Now consider b and d characters that are close but different by orientation. In this case, DTW value increases.

dtwFreeman.red and dtwPolar.red illustrate this technique for comparing shapes in image. dtwFreeman.red   is a fast version that use only Freeman code chain to identify external pixels of shapes to be compared. dtwPolar.red is more complete since the code associates Freeman code chain and polar coordinates transform to creates X and Y DTW series. Both programs use rcvDTW functions:  rcvDTWDistances,  rcvDTWCosts and  rcvDTWGetDTW.

These techniques were successfully used for a scientific project comparing cursive vs. script writing learning in French and Canadian children. Data were recorded with a Wacom tablet and then processed with Red and RedCV. Each child’s production was compared to a template, and DTW was calculated allowing to reduce the complexity to a sole value, and then allowing statistics on data.

All code is here: https://github.com/ldci/redCV/tree/master/samples/signal_processing. 

You can do great things with Red!

 

Giving voices to your apps

I'm starting to think about developing multimodal interfaces (vision and sound) for Red. With macOS it's quite easy because we can use the ‘say’ system command. For Windows and Linux, I'd be delighted if other developers came up with a similar solution.

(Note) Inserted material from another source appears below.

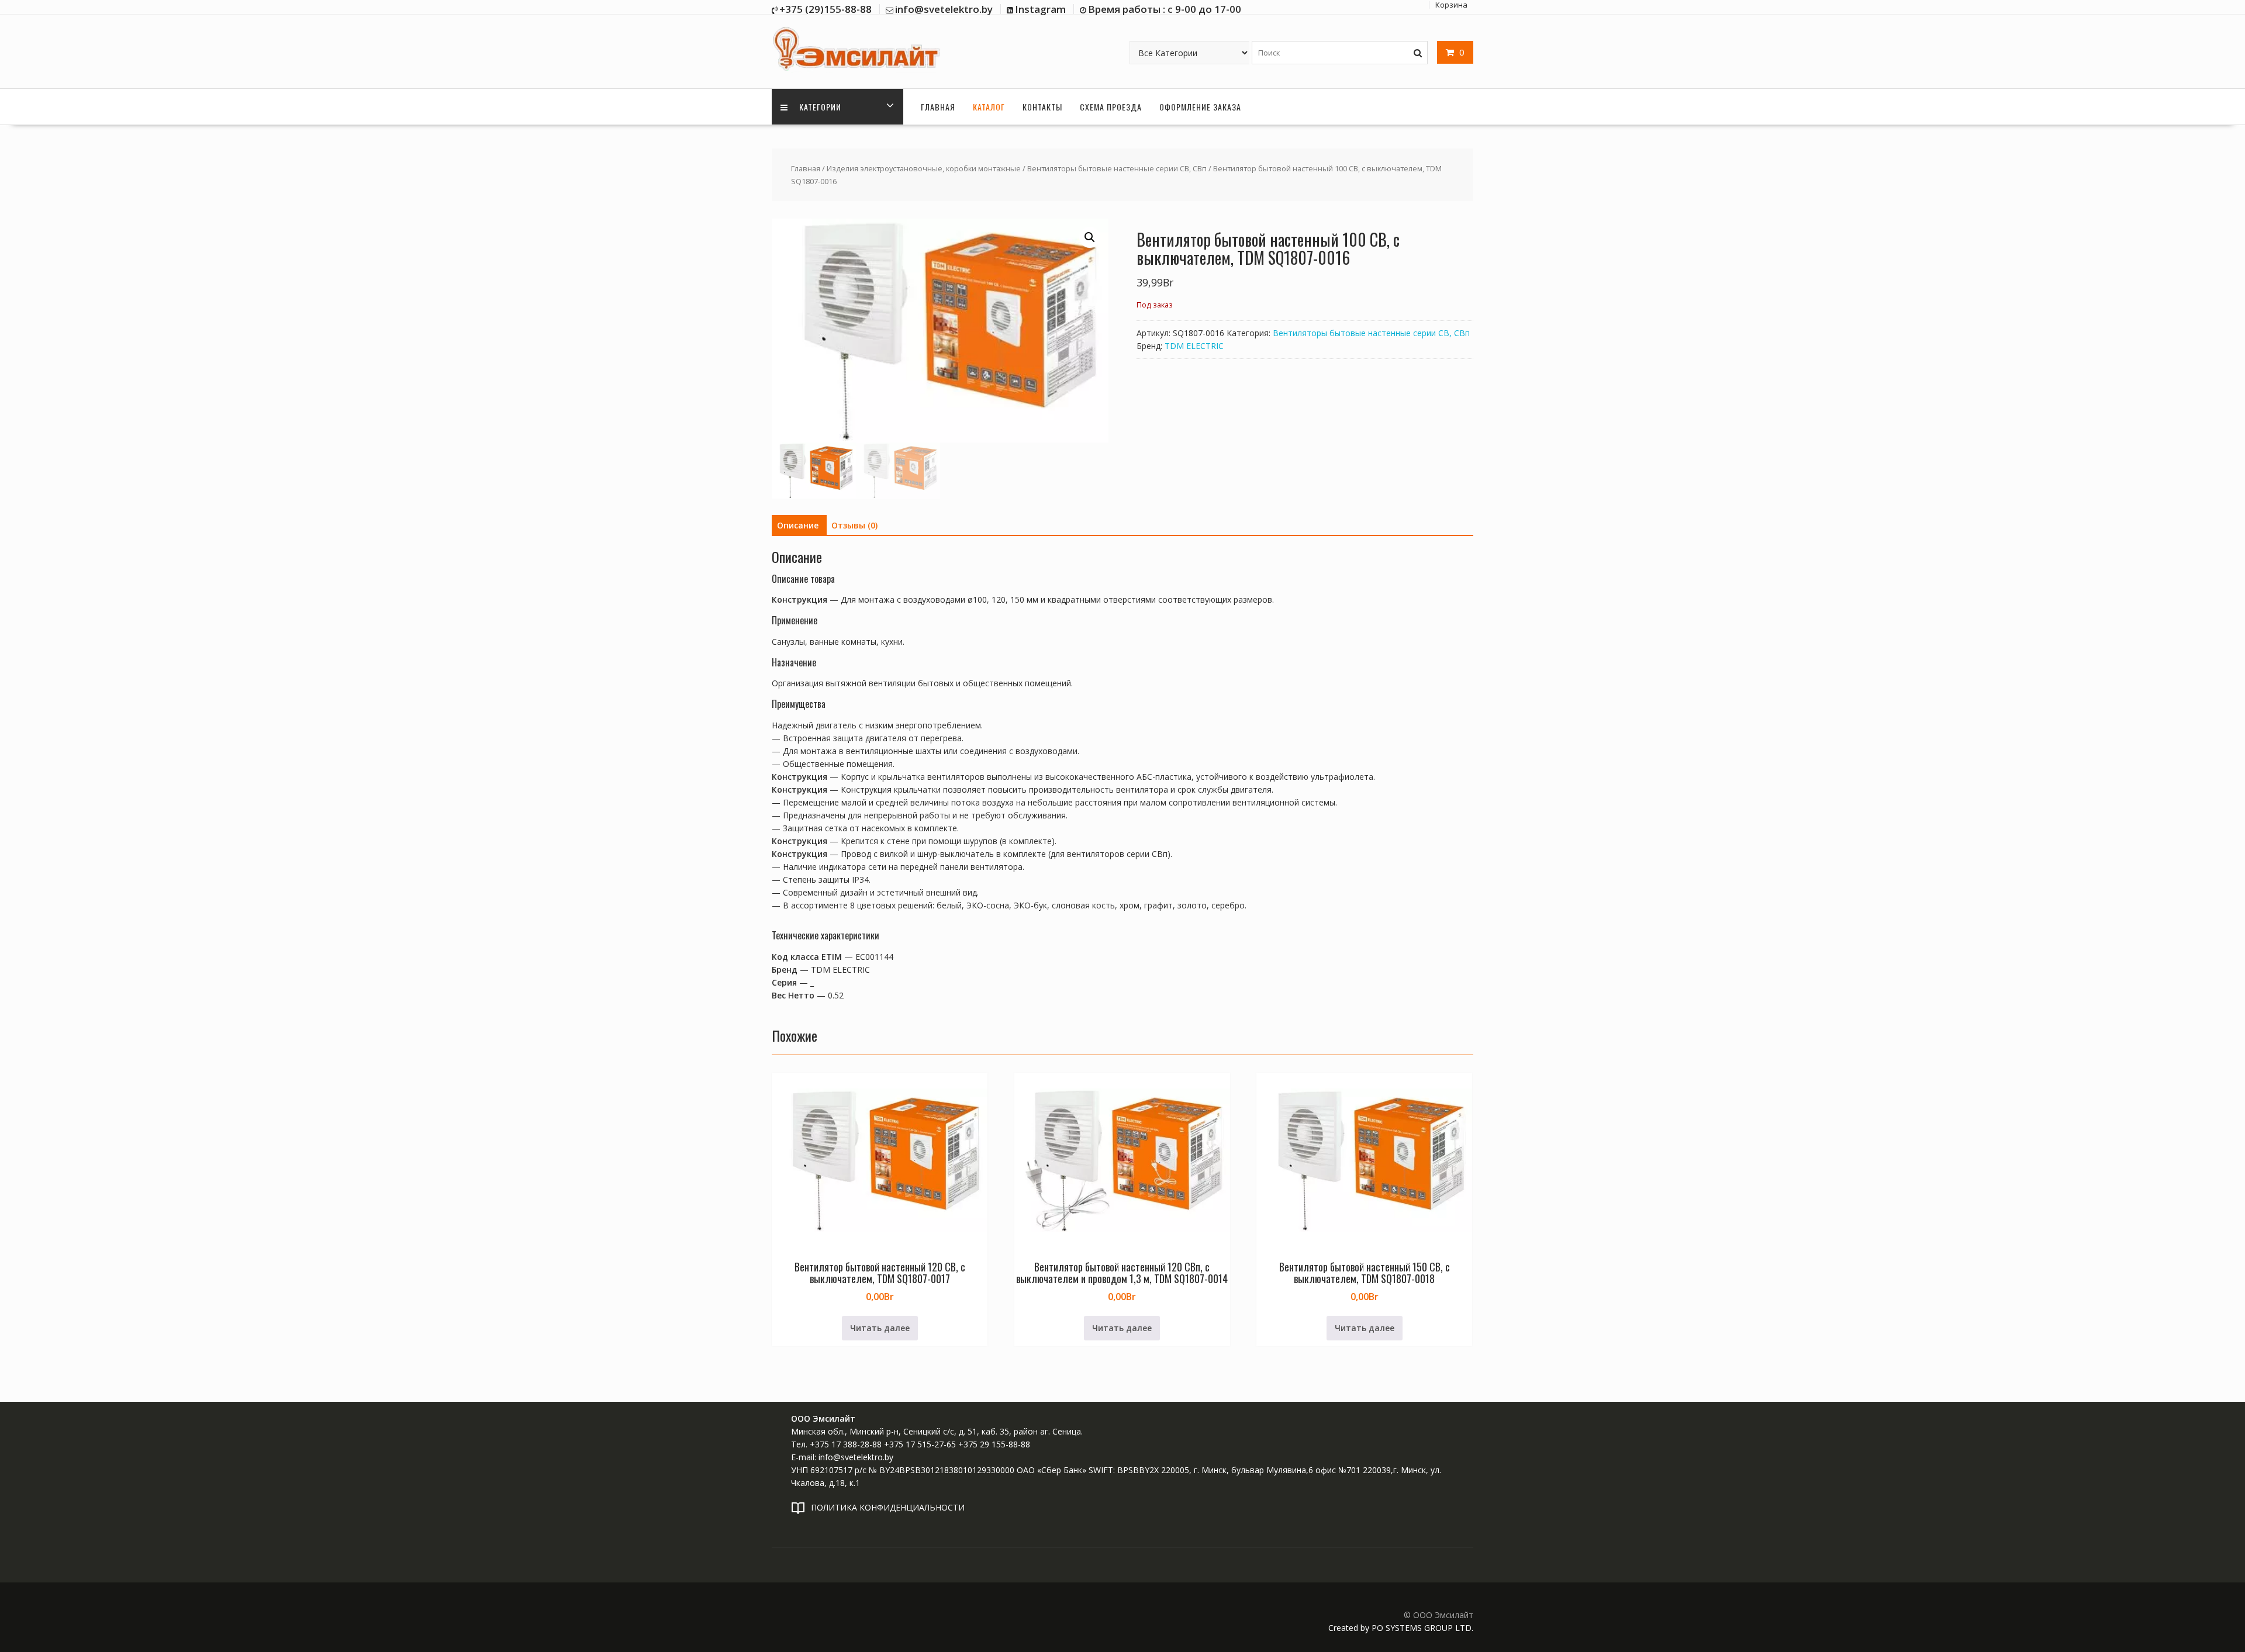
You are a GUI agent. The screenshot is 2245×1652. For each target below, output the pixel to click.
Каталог (989, 107)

Here (https://github.com/ldci/Voices) are a few examples of how to use this command with Red and Rebol 3.

This is an example of Red code:

#!/usr/local/bin/red-view
Red[
Author: "ldci"
needs: view
]
;--for macOS 32-bit (Mojave) 
;--new version 
voices:         []
languages: []
sentences: []
flag:                 1
filename:   %voices.txt
getVoices: does [call/shell/output "say -v '?'" filename]
loadVoices:  does [
vfile: read/lines filename
foreach v vfile [
tmp: split v "#" 
append sentences tmp/2
trim/lines tmp/1
append voices first split tmp/1 space
append languages second split tmp/1 space
]
a/text: sentences/1
f/text: languages/1
]
generate: does [
prog: rejoin ["say -v " voices/:flag " " a/text]
call/shell/wait prog
]
mainWin: layout [
title "Voices"
dp1: drop-down data voices
select 1
on-change [
flag: face/selected
f/text: languages/(face/selected)
a/text: sentences/(face/selected)
]
f: field center
button "Talk" [generate] 
pad 100x0 
button  "Quit" [quit]
return
a: area 450x50
do [unless exists? filename [getVoices] loadVoices]
]
view mainWin

And the GUI result

A very interesting approach is now proposed by Oldes for macOS and Windows: https://github.com/Oldes/Rebol-Speak/releases/tag/0.0.1

Minimalistic but efficient :

#!/usr/local/bin/r3

Rebol [

]

speak: import speak     ;--import module

with speak [

list-voices     ;--list all voices

say/as "Hello Red world!" 15             ;--english voice

say/as "Bonjour Red!" 166     ;--french voice

]

And a Windows equivalent of macOS say developed by Philippe Groarke: https://github.com/p-groarke/wsay?tab=readme-ov-file

And also Jocko's tests for Windows  and macOS: https://github.com/jocko-jc/red-tts

The code was initially developed for Rebol and is now updated for Red.